Fed Wants Inflation Now, Will Clean Up ‘Mess’ Later
The Federal Reserve and Chairman Ben Bernanke not only are willing to tolerate inflation but actually are trying to create it, with a “mess” left behind for their successors to clean up, Pimco’s Mohamed El-Erian told CNBC.
The reason, the Pimco CEO said, is that the risks outweigh the rewards as the central bank tries to stimulate an economy that still is foundering three years after the financial crisis recession ostensibly ended.
El-Erian has called the policy a “reverse Volcker moment,” in reference to former Fed Chairman Paul Volcker, who rose rates and deliberately put the nation into recession in the early 1980s to control runaway inflation.
“Not only will they tolerate higher inflation, not only will they wish for higher inflation, but they actually may target higher inflation,” El-Erian, who helps run the largest bond fund in the world, said during a “Squawk Box” interview.

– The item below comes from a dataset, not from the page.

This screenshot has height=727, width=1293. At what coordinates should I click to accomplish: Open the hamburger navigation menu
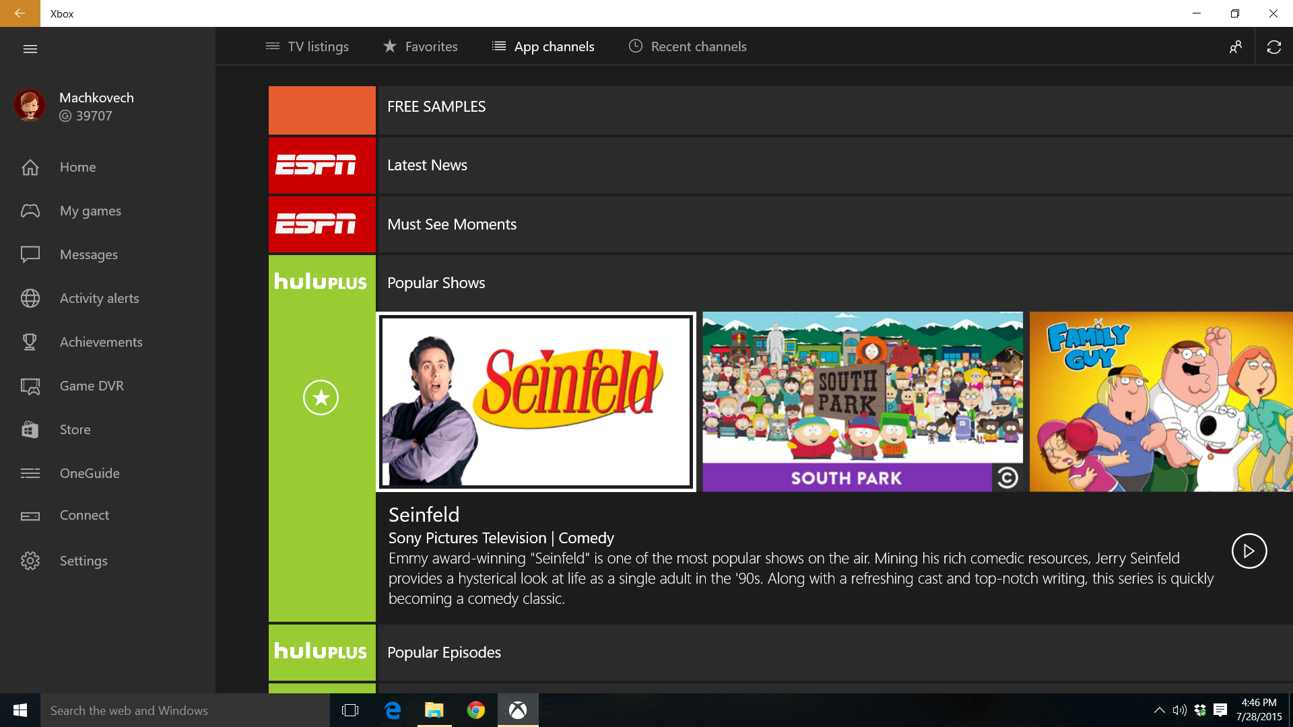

In an unprecedented move, the Fed last week announced it was embarking on a third round of quantitative easing that will continue until the economy reaches an unspecified target in the jobless rate.
The unemployment rate is mired at 8.1 percent while core inflation — excluding volatile food and energy prices — remains within the Fed’s desired range of 2 percent. Economic growth, meanwhile, was just 1.7 percent in the second quarter.